Having a custom deferred renderer in Unity (not the built-in Deferred path) where one of my G-buffers contains material properties for physically-based lighting that is applied in post-process:
R = roughness [0…1]
G = refractive index 1…20 precomputed into f0 [0…1]
B = reflectivity [0…1]
Now I’m wondering, when we already have these 3 surface properties, is there a reasonably plausible heuristic out there that could let me auto-infer the material’s “subsurface-scatterability” (let’s call it SSS-strength) instead of adding another G-buffer channel? For example I’m thinking some materials like plastic and water and skin would have quite a high, yet metallic/stony/wooden etc. much smaller. But I can’t seem to make out any semi-logical “connection” that could translate any combination of the above “RGB” data into a suitable at-shader-runtime-derived “SSS-strength”.

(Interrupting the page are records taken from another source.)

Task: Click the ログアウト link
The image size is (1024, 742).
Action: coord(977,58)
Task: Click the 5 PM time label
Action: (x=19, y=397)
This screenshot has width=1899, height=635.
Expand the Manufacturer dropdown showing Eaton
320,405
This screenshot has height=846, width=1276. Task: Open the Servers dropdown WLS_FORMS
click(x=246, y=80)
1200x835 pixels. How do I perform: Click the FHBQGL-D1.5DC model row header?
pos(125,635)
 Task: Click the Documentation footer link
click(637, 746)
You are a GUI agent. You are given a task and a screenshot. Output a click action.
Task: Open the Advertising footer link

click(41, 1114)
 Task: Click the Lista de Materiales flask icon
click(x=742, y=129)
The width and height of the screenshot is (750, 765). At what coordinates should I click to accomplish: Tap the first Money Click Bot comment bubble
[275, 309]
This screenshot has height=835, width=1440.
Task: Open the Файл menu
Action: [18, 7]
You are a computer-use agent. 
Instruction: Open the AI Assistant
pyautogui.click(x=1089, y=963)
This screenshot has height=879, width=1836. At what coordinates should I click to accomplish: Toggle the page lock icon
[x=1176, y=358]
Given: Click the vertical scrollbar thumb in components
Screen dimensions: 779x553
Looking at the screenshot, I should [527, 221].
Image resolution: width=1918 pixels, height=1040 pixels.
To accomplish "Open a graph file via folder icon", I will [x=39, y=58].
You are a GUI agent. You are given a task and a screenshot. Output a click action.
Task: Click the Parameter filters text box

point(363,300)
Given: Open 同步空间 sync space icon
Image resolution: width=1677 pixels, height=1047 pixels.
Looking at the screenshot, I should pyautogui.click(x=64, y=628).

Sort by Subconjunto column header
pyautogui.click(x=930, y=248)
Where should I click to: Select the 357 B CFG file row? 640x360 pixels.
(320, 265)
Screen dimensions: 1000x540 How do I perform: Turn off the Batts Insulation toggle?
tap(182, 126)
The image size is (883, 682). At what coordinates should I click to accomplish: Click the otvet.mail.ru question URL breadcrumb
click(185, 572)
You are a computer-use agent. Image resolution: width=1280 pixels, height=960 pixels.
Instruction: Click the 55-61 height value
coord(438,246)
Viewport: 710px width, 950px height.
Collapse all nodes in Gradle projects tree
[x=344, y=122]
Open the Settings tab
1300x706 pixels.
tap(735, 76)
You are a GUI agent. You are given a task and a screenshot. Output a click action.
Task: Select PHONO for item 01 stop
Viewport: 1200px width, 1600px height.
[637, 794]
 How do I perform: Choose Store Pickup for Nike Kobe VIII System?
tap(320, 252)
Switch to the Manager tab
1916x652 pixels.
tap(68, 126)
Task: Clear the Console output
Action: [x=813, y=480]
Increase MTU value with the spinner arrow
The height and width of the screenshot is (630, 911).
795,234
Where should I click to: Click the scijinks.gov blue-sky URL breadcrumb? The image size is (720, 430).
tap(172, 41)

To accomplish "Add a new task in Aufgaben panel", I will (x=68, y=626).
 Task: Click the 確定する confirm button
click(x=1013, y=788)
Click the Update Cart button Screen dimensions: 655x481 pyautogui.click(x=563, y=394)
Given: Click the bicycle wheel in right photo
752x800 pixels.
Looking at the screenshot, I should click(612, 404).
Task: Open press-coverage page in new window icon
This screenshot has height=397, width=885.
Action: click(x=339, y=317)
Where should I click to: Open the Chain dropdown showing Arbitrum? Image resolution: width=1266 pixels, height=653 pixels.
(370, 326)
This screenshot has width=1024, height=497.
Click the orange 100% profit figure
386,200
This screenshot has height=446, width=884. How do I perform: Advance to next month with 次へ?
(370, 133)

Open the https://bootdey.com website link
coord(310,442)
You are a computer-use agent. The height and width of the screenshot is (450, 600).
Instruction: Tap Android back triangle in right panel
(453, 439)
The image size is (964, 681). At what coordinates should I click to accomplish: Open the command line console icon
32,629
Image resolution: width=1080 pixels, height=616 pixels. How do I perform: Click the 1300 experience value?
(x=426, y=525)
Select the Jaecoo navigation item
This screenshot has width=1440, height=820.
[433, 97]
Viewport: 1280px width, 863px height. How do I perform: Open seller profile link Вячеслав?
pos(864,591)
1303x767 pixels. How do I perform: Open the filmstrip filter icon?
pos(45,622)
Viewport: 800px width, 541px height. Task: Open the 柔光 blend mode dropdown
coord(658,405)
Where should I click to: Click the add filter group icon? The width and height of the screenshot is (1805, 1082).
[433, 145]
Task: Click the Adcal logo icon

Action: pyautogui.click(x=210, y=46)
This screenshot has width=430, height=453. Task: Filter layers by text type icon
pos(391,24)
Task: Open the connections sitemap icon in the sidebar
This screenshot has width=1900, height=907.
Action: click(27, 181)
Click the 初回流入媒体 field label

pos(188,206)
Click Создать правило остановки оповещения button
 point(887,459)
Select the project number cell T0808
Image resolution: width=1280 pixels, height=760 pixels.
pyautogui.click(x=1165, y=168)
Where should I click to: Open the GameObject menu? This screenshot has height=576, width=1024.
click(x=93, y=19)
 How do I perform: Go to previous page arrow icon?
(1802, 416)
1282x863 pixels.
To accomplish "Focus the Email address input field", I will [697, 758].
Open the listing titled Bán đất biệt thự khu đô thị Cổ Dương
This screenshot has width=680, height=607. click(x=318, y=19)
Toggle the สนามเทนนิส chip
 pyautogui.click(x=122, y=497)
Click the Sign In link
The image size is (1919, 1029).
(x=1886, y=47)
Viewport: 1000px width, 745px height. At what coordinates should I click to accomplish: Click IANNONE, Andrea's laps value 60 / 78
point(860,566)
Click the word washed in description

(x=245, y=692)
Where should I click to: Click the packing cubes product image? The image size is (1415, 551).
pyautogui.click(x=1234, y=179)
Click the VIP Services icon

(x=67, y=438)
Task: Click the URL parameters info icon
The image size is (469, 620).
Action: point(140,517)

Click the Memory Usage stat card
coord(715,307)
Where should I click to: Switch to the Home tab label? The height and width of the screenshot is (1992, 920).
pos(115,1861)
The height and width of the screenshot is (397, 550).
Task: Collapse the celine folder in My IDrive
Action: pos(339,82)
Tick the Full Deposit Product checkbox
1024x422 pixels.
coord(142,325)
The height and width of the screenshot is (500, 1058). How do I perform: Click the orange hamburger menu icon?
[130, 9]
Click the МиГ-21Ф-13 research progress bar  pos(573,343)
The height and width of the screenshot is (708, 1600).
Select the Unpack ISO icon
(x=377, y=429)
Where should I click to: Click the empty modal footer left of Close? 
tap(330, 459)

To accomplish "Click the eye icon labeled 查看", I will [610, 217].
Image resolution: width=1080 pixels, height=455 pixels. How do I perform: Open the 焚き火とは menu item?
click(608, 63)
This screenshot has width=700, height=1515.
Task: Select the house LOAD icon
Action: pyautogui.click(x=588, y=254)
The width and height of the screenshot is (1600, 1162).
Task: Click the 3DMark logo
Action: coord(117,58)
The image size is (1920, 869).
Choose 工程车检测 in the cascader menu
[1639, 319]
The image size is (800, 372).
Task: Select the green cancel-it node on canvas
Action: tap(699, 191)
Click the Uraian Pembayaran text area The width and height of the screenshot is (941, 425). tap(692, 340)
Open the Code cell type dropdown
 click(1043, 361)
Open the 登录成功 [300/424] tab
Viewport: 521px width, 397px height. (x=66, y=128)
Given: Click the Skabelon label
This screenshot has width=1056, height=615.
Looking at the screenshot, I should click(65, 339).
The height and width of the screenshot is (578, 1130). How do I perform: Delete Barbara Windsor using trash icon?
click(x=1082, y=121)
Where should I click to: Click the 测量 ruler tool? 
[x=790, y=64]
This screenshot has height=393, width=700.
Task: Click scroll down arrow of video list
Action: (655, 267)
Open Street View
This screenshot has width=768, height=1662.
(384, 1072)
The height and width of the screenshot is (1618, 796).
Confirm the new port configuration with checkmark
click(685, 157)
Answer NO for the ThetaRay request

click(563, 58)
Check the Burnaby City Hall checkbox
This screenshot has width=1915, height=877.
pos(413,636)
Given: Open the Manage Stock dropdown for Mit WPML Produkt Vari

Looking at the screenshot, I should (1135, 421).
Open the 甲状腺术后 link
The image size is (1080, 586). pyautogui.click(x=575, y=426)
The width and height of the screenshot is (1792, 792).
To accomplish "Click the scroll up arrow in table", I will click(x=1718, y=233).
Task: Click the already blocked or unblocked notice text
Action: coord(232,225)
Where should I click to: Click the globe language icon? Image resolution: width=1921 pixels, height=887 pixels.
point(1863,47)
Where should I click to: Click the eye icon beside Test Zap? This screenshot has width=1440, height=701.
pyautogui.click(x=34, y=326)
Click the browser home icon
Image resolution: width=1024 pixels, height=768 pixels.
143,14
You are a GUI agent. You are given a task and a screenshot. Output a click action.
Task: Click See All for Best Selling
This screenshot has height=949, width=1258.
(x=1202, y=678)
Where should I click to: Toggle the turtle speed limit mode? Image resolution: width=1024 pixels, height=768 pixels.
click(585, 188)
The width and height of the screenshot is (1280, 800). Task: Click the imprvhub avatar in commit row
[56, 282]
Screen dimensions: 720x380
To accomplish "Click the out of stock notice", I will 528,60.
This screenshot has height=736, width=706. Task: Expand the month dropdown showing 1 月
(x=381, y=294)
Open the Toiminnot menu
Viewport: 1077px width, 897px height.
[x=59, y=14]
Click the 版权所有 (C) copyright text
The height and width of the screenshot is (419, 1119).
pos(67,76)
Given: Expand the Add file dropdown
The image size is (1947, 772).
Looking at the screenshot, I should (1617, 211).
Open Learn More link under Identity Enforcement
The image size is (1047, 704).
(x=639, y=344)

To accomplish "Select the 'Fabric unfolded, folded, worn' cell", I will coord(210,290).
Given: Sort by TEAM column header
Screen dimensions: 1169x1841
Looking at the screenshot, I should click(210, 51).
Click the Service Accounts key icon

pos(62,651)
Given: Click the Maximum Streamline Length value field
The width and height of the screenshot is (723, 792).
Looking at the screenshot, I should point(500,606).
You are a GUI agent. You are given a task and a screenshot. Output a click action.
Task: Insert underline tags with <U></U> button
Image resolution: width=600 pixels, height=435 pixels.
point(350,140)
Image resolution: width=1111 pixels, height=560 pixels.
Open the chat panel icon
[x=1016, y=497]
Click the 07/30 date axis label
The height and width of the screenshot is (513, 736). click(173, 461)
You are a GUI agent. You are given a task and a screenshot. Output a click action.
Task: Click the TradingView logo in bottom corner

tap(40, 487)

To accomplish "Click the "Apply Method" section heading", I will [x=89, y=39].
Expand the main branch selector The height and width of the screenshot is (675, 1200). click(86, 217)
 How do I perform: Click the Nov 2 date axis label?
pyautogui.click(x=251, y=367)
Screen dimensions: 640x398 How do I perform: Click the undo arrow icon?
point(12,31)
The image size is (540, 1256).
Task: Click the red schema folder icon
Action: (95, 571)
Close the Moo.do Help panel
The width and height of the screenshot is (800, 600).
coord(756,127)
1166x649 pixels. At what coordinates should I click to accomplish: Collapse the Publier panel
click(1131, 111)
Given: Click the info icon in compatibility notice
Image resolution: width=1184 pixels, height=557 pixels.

(Ignoring here whether full-screen per-pixel SSS is a good idea perf-wise, I can always switch it off for another 1 or 2 years until hardware catches up a bit but I’m right now still itching to at least implement it and see the looks.)
Now there simply might not be any such connection, but yeah then there might well be. Especially the roughness and refractive index properties do carry some valuable info (for example I use them for fresnel reflections and the B (reflectivity) channel is just an artistic strength-multiplier slider of sorts, cranked up to 1 especially for shiny metals/mirrorglass/etc.)